▸ TRY IT
From the listing below, extract every line in which the word "Given" appears.

▸ RECORD EXCERPTS

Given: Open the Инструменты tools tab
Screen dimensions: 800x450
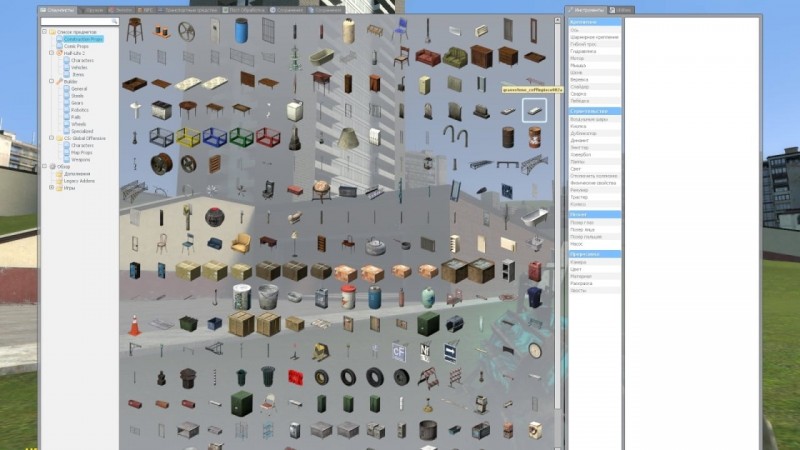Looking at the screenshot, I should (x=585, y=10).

---

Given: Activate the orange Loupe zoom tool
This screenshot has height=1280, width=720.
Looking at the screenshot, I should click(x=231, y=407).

---

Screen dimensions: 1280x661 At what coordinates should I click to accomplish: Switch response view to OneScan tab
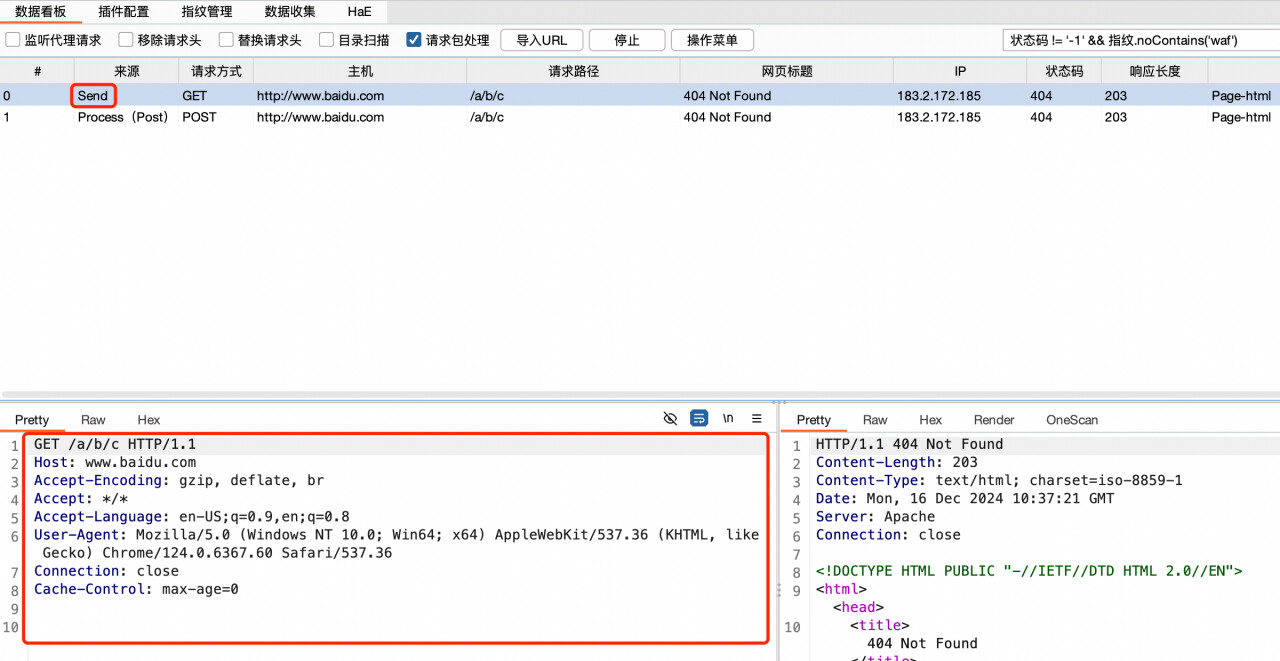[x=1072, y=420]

▸ RESULT OF THIS EXERCISE
Given: Open the Инструменты tools tab
Given: Activate the orange Loupe zoom tool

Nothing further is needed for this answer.